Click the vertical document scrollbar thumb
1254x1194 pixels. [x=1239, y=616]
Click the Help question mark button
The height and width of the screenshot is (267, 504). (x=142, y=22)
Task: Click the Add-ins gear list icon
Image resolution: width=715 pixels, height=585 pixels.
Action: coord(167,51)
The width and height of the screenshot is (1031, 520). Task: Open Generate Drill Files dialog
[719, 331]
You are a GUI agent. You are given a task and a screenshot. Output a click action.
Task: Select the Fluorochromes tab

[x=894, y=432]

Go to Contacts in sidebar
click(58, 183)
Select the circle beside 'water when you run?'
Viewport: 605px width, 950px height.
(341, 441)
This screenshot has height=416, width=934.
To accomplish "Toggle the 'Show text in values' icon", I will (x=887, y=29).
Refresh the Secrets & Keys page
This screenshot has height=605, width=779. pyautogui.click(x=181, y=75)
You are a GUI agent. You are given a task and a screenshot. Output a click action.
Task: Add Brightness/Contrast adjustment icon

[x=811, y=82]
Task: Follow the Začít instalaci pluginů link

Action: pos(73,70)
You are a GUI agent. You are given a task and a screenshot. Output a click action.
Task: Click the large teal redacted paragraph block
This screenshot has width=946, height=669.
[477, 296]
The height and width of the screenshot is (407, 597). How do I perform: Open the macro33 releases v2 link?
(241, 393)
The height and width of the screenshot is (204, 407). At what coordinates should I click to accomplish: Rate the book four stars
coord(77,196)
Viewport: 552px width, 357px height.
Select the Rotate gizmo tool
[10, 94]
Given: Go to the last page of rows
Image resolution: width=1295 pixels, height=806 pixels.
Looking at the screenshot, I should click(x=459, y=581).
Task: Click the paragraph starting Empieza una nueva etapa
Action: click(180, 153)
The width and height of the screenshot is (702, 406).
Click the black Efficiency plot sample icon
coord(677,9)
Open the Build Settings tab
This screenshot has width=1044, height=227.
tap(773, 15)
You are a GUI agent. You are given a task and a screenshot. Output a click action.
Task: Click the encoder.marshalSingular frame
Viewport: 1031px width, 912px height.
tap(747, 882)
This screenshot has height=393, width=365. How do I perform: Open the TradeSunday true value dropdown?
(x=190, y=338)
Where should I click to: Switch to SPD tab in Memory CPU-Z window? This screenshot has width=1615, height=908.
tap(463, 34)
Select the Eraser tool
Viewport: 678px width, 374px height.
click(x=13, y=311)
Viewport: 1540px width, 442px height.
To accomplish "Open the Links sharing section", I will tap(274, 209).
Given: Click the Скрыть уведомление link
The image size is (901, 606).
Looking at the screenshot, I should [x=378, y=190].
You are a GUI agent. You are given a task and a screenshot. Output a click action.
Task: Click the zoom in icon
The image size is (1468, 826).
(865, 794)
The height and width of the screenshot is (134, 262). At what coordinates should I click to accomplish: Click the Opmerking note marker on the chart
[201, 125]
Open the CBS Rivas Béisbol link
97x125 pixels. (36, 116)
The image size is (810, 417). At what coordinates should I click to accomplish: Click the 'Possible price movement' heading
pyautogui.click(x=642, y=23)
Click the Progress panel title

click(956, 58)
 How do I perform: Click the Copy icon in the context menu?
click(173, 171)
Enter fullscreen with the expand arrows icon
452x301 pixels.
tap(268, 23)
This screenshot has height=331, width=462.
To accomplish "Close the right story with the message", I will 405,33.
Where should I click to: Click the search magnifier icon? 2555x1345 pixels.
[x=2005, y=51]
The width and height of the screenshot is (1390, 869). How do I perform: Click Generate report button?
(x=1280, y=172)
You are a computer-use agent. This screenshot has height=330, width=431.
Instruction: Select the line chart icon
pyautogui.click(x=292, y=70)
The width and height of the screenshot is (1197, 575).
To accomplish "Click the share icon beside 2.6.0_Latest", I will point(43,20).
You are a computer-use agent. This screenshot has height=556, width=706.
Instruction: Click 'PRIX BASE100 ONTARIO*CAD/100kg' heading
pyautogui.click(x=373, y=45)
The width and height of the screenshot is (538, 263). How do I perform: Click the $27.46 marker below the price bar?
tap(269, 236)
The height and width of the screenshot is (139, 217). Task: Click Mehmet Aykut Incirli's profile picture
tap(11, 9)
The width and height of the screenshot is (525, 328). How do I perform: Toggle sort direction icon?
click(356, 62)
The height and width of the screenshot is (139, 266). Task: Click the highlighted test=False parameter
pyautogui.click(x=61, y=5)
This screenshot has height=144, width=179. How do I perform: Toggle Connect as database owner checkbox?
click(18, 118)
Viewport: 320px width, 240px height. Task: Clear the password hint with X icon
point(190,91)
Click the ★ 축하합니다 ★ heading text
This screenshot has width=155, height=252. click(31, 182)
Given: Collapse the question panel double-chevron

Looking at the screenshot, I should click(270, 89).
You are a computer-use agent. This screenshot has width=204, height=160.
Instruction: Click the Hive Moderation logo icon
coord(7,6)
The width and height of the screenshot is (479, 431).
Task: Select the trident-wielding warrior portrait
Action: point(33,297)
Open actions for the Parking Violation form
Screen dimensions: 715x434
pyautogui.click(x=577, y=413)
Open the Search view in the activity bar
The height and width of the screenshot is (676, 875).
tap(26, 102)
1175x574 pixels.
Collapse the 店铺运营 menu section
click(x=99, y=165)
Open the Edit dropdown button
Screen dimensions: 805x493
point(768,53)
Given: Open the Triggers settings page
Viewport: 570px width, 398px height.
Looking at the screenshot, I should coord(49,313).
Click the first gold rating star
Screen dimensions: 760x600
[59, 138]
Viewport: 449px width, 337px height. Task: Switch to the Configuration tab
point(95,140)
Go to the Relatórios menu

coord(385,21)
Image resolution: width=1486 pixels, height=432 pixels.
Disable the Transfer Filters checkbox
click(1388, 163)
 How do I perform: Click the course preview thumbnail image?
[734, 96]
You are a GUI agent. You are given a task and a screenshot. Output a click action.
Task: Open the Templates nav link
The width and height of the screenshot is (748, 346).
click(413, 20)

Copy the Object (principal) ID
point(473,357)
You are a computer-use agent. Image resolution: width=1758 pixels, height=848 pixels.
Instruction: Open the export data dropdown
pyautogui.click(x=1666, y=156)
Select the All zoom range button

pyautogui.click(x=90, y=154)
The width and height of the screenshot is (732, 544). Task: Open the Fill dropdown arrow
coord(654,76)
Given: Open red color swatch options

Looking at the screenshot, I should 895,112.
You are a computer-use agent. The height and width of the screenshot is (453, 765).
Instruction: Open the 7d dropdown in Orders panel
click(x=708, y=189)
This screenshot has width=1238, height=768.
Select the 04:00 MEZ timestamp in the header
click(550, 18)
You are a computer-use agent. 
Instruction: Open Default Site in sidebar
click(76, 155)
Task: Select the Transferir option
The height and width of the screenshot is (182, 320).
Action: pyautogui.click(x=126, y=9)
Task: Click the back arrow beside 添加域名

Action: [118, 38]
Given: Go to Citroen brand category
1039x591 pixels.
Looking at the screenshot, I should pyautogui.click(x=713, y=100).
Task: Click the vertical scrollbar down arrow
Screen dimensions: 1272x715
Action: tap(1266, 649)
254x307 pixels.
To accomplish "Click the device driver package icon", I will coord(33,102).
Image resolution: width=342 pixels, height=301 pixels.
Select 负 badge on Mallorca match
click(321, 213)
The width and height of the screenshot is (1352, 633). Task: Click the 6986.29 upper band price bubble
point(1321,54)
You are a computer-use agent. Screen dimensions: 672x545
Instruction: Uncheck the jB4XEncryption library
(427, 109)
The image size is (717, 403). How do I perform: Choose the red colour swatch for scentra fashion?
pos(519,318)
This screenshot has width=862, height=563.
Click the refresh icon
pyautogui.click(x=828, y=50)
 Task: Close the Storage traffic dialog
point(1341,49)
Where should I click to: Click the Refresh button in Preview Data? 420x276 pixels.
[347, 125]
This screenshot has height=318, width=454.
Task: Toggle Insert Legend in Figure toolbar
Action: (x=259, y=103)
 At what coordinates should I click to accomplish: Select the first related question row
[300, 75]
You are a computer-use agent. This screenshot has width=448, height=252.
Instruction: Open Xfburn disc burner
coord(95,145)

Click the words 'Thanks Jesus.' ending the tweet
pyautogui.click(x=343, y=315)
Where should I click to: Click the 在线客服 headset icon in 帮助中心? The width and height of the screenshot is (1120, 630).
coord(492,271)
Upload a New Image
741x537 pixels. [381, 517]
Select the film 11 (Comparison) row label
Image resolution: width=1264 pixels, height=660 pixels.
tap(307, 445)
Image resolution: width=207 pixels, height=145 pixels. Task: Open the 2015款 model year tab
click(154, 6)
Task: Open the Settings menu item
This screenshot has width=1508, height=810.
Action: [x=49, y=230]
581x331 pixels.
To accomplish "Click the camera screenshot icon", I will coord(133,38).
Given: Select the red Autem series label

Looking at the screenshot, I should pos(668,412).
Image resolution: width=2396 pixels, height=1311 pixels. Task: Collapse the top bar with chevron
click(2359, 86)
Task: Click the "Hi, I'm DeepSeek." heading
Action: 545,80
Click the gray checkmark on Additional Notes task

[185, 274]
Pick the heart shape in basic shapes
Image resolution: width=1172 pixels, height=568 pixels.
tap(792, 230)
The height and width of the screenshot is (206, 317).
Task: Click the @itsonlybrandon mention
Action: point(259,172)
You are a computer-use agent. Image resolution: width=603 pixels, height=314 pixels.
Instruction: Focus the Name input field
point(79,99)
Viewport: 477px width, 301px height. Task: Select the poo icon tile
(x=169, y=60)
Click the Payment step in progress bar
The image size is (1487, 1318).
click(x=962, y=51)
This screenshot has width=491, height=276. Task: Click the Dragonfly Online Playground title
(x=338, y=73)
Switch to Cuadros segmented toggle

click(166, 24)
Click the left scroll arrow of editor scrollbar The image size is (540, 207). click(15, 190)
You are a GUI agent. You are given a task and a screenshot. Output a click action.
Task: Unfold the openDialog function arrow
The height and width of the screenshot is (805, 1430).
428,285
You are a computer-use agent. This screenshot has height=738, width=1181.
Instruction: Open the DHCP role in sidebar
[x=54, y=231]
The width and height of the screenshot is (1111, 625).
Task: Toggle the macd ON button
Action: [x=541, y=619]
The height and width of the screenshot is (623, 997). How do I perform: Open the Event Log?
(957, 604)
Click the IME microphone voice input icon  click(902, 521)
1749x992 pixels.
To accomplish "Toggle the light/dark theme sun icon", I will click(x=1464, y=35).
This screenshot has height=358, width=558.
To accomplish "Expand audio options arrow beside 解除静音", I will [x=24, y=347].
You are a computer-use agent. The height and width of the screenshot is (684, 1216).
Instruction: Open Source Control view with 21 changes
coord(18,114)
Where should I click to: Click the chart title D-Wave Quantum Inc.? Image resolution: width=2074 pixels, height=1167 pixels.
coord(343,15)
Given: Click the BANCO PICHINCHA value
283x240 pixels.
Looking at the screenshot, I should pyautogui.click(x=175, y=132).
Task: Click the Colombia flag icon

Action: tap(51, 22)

-------------------------

# To do:
Copy out the lines of the listing above without any changes, starting with the line that contains "This screenshot has height=393, width=365." and going on through the line that contains "will tap(274, 209).", both included.

# Complete answer:
This screenshot has height=393, width=365. How do I perform: Open the TradeSunday true value dropdown?
(x=190, y=338)
Where should I click to: Switch to SPD tab in Memory CPU-Z window? This screenshot has width=1615, height=908.
tap(463, 34)
Select the Eraser tool
Viewport: 678px width, 374px height.
click(x=13, y=311)
Viewport: 1540px width, 442px height.
To accomplish "Open the Links sharing section", I will tap(274, 209).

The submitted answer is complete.